Plus, we have great products now. We've seen our residuals up about 5.8 percentage points this year over the same time last year. That's a huge swing for us. And they've held.
BF: Speaking of product, are you discontinuing the HHR?
BS: We will not be producing the HHR indefinitely; an end date is coming. We're looking very closely at the entire van space and there will be other products coming to fill that void. It's at the right time, too, because customers are looking at downsizing and how and what they carry a little differently than they did in the past.
Our launch vehicles are doing outstanding versus the vehicles they replaced. We've just introduced the [Chevy] Cruze and the new [Buick] Regal. We have the new heavy duty [trucks] and, of course, the Chevy Volt - the first electric vehicle with extended range - which is right on the horizon.
BF: Will the Chevy Volt have a fleet allocation?
BS: The first year [of Volt sales] will be a retail play. We'll start working with some of our larger fleets the following year.
BF: What does the landscape look like for alt fuels?

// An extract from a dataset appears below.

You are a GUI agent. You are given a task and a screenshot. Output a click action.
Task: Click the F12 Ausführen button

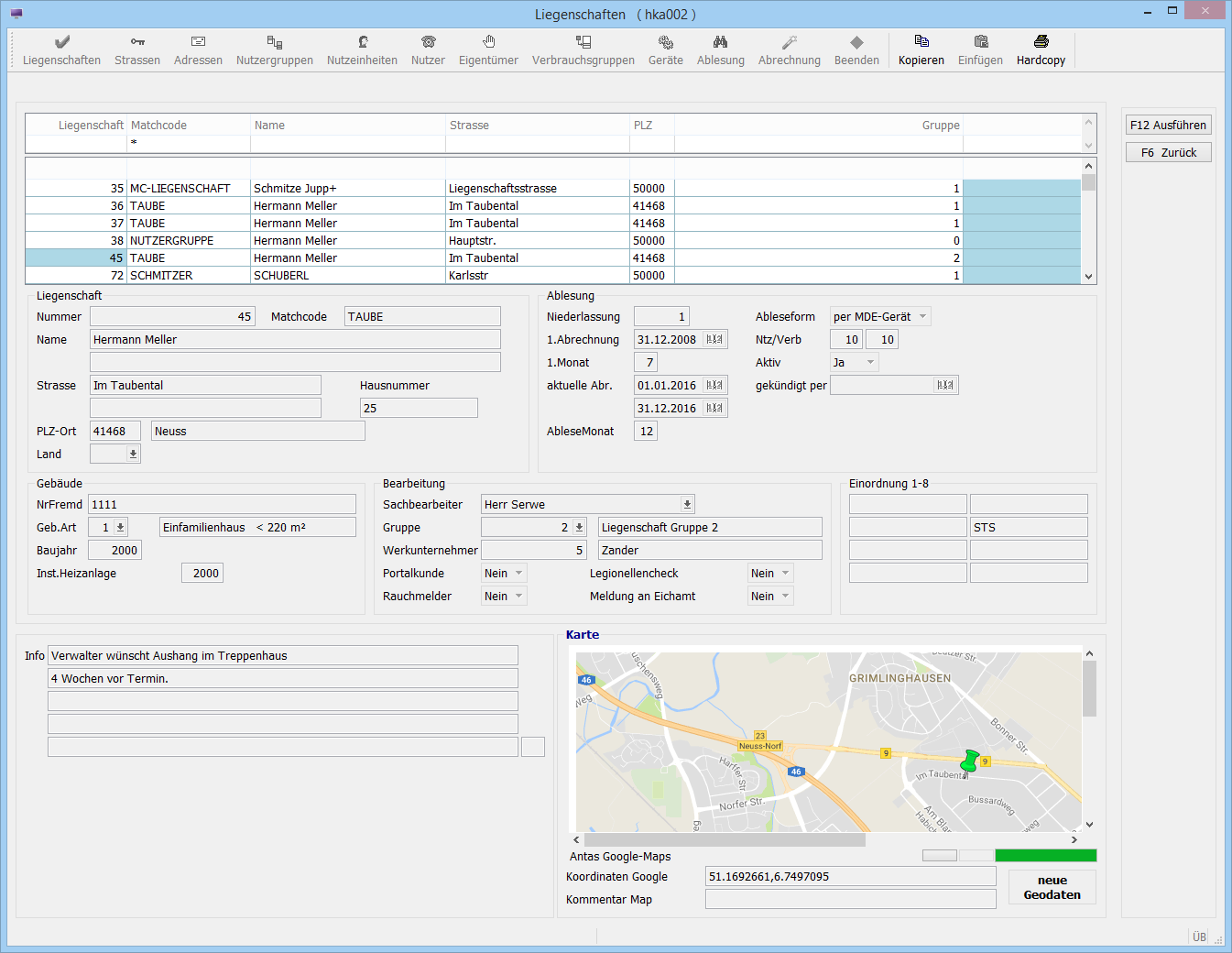click(x=1168, y=126)
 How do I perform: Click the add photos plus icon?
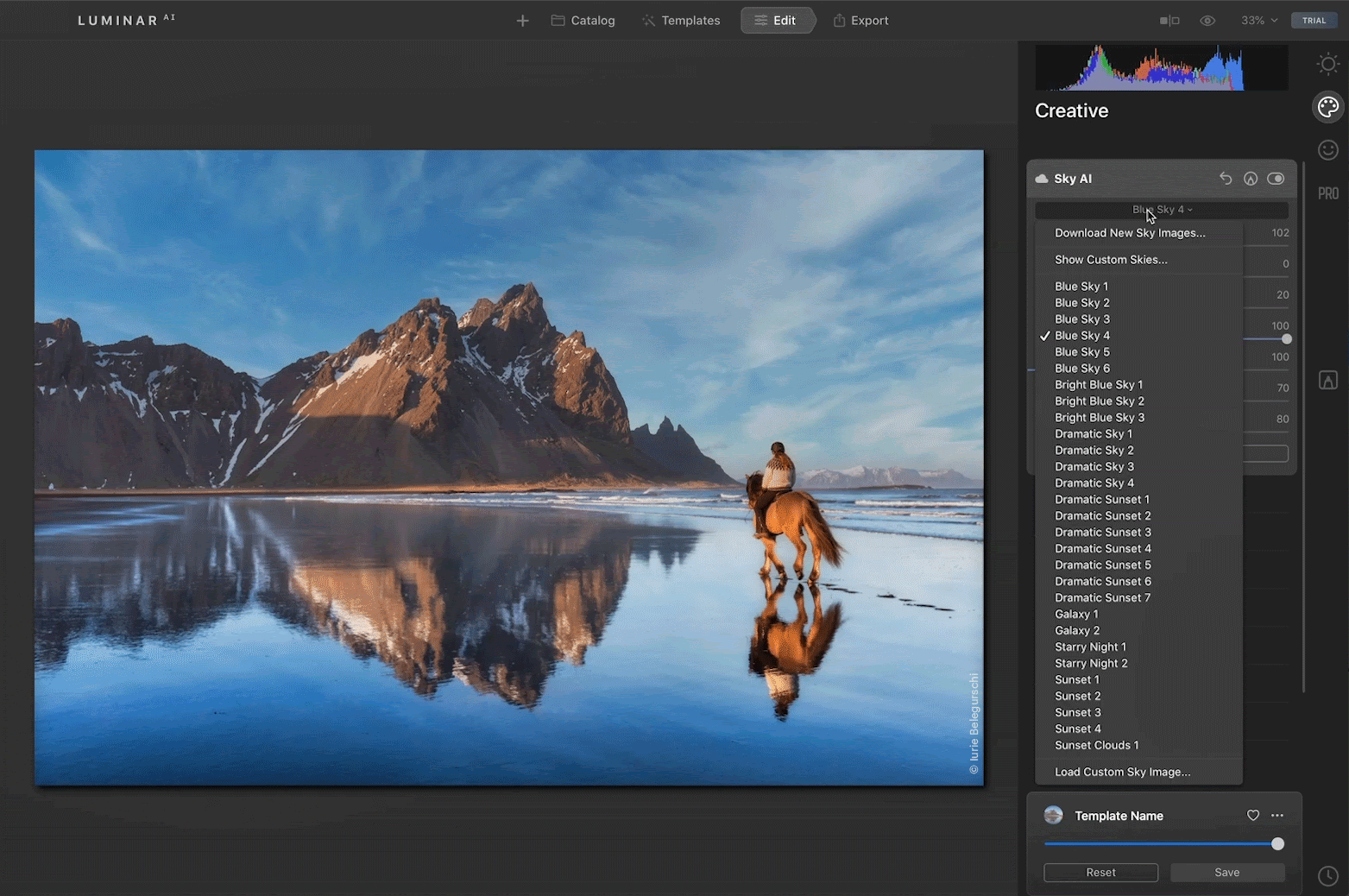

BS: We're looking at electric, CNG, LPG [propane], biofuels and fuel cells. We feel there isn't going to be any one solution, but some combination of those. At the Green Fleet show, we rolled out the new [factory-integrated] CNG [Savana and Express cargo] vans. Ordering is handled just as if it was manufactured entirely at one of our plants. It's got only one warranty and it's all on one invoice. We're also developing an LPG option for our cutaway chassis.
It's the right time for GM to get back into gaseous fuel. We were hearing that there is a commercial need. [The CNG initiative] was approved in April and the vehicles will be coming off the line by December. That timeline is pretty remarkable.
BF: What is GM doing to improve the overall fuel economy of its fleet?
BS: We've got a lot of technology invested in our internal combustion engines such as variable valve timing, active fuel management and direct injection. We're going to double the availability of our fuel-efficient four-cylinder engines by 2012. And our six-speed automatics will increase from 24 models in 2010 to 34 models in 2012. We have 12 models that get at least 30 miles per gallon or greater, which I think is the most in the industry.